Metadata-Version: 2.1
Name: data-drift-detector
Version: 0.0.6
Summary: Compare differences between 2 datasets to identify data drift
Home-page: https://github.com/kelvnt/data-drift-detector
Author: Kelvin Tay
Author-email: btkelvin@gmail.com
License: GPLv3
Platform: UNKNOWN
Requires-Python: >=3.6.0
Description-Content-Type: text/markdown
License-File: LICENSE

# Data Drift Detector
[![PyPI version](https://badge.fury.io/py/data-drift-detector.svg)](https://badge.fury.io/py/data-drift-detector)

This package contains some developmental tools to detect and compare statistical differences between 2 structurally similar pandas dataframes.

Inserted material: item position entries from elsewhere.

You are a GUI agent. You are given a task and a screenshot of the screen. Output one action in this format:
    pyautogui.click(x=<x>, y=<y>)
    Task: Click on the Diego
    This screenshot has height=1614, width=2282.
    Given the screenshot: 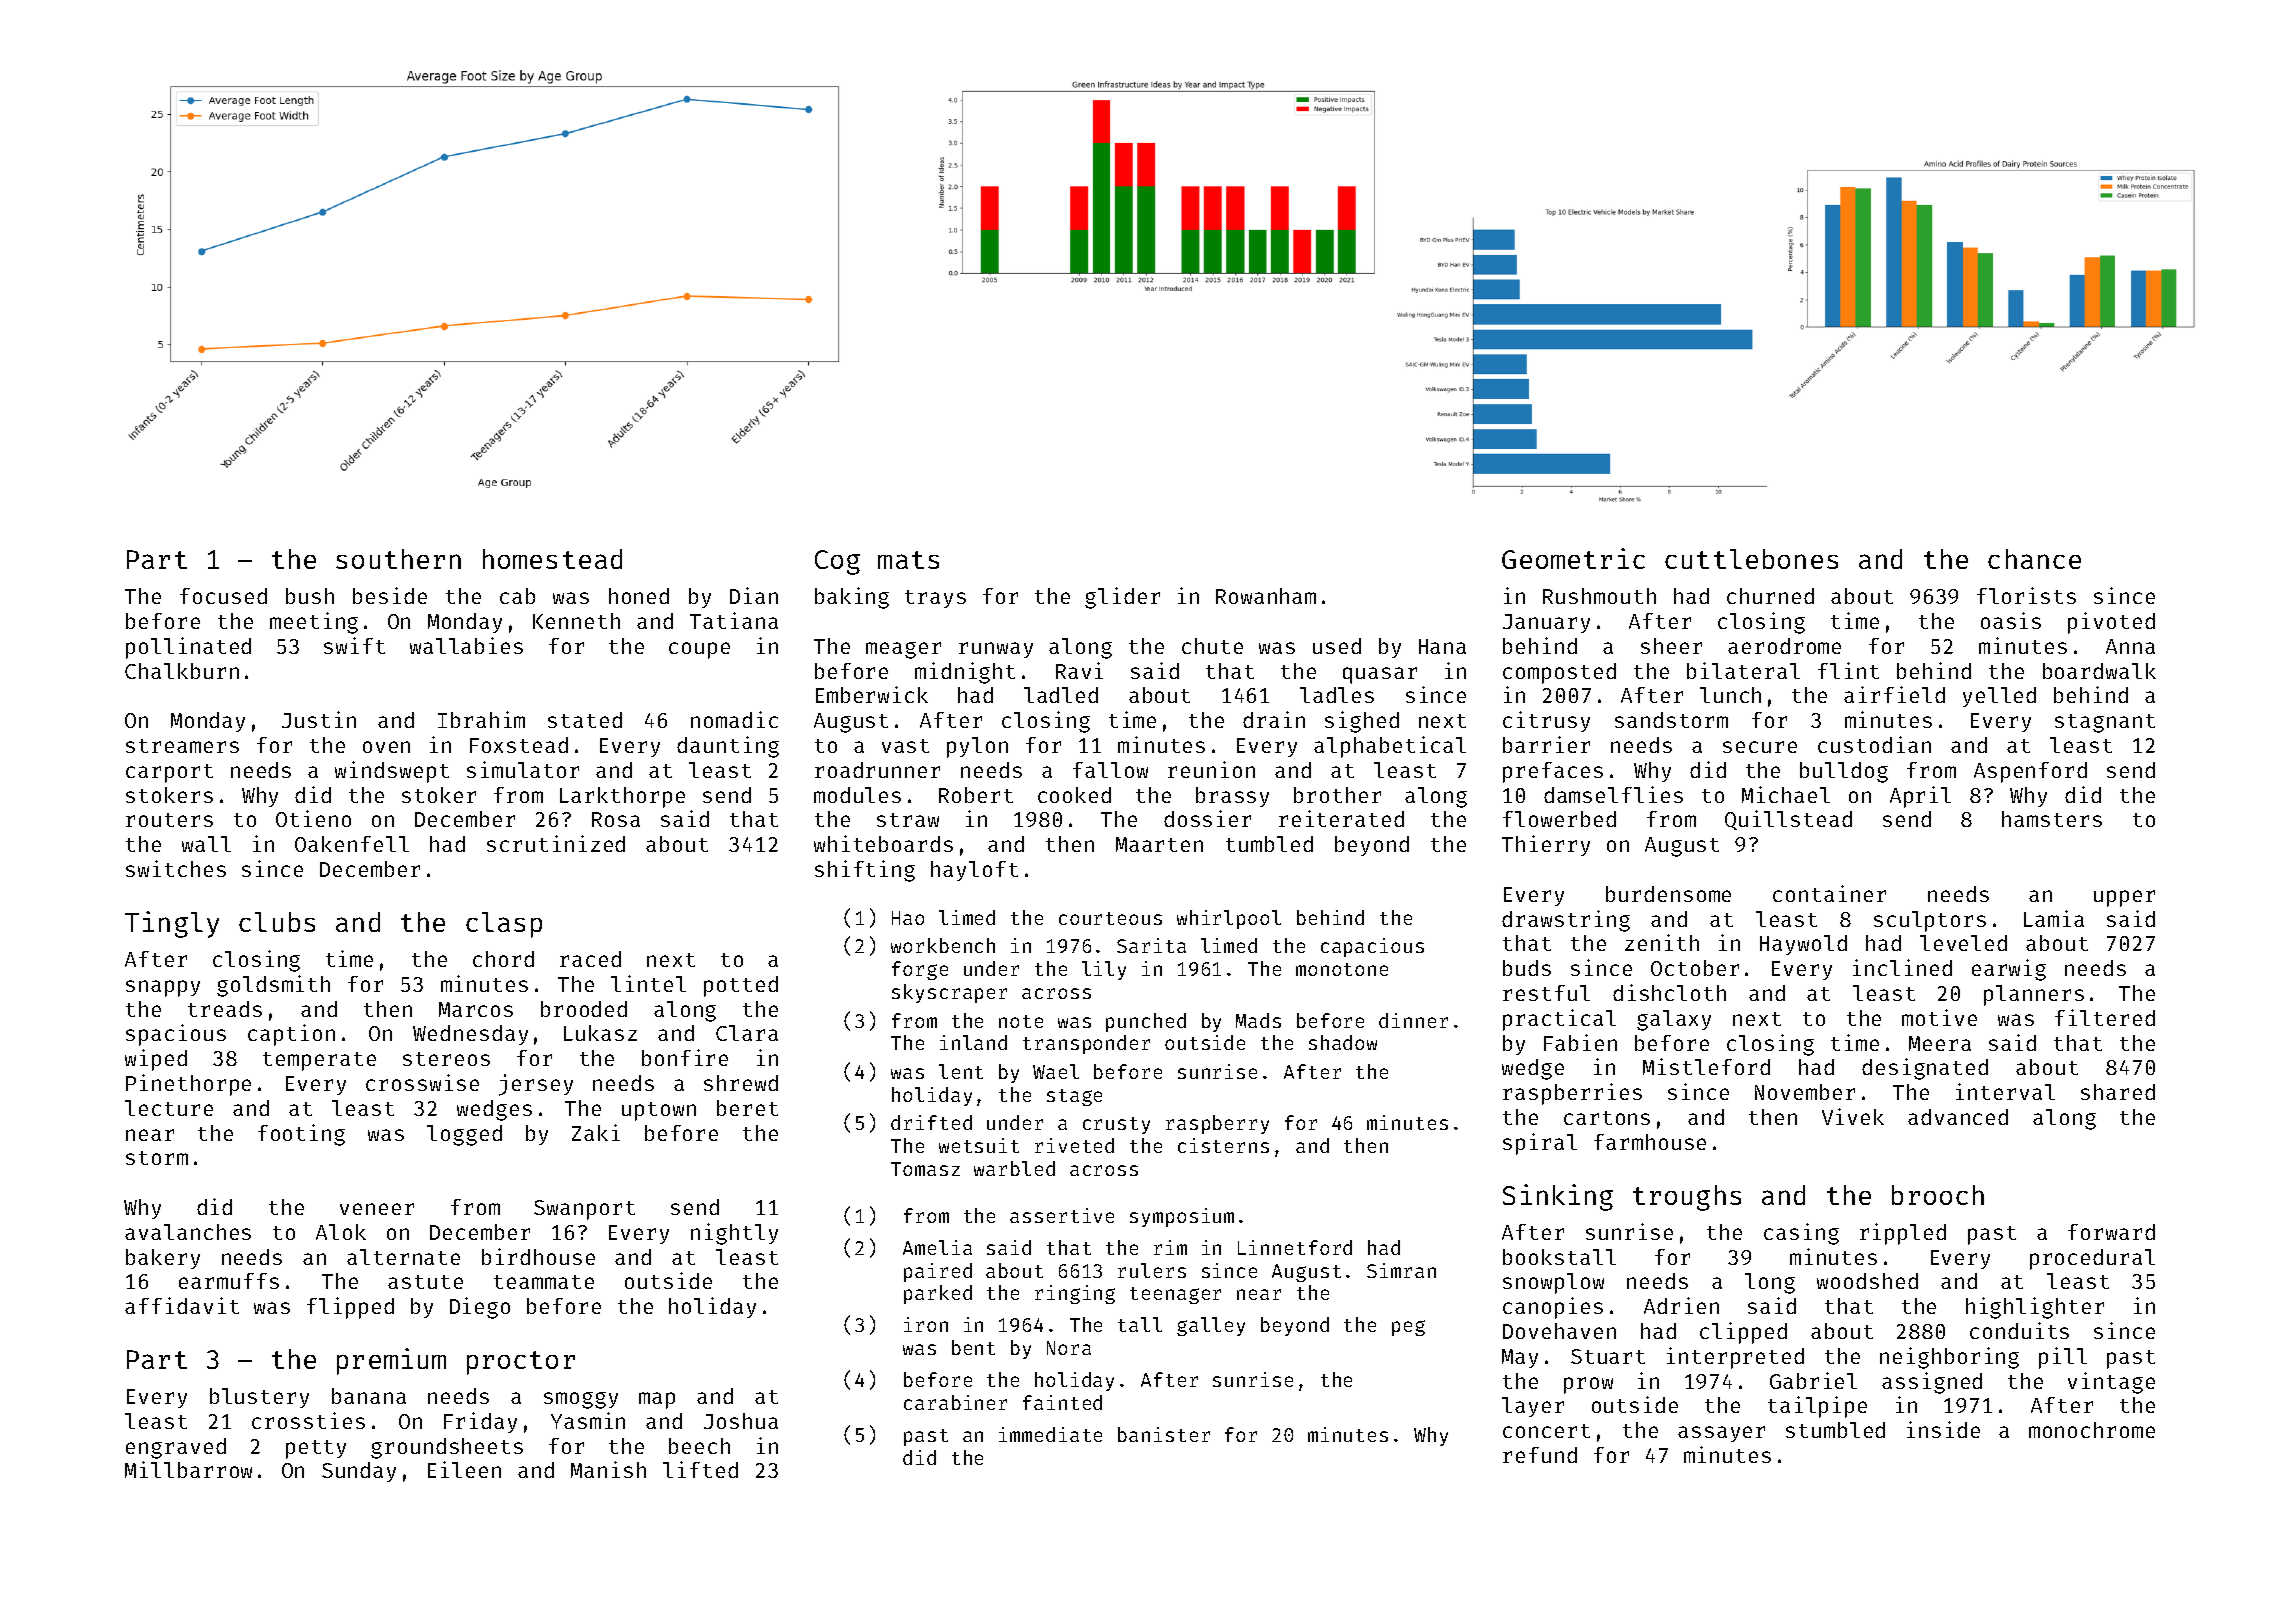 What is the action you would take?
    pyautogui.click(x=480, y=1308)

The intended purpose is to detect data drift - where the statistical properties of an input variable change over time.

We provide a class `DataDriftDetector` which takes in 2 pandas dataframes and provides a few useful methods to compare and analyze the differences between the 2 datasets.

## Installation
Install the package with pip

    pip install data-drift-detector

## Example Usage

To compare 2 datasets:

    from data_drift_detector import DataDriftDetector

    # initialize detector
    detector = DataDriftDetector(df_prior = df_1, df_post = df_2)

    # methods to compare and analyze differences
    detector.calculate_drift()
    detector.plot_numeric_to_numeric()
    detector.plot_categorical_to_numeric()
    detector.plot_categorical()
    detector.compare_ml_efficacy(target_column="some_target_column")

You may also view an example notebook in the following directory `examples/example_usage.ipynb` to explore how it may be used.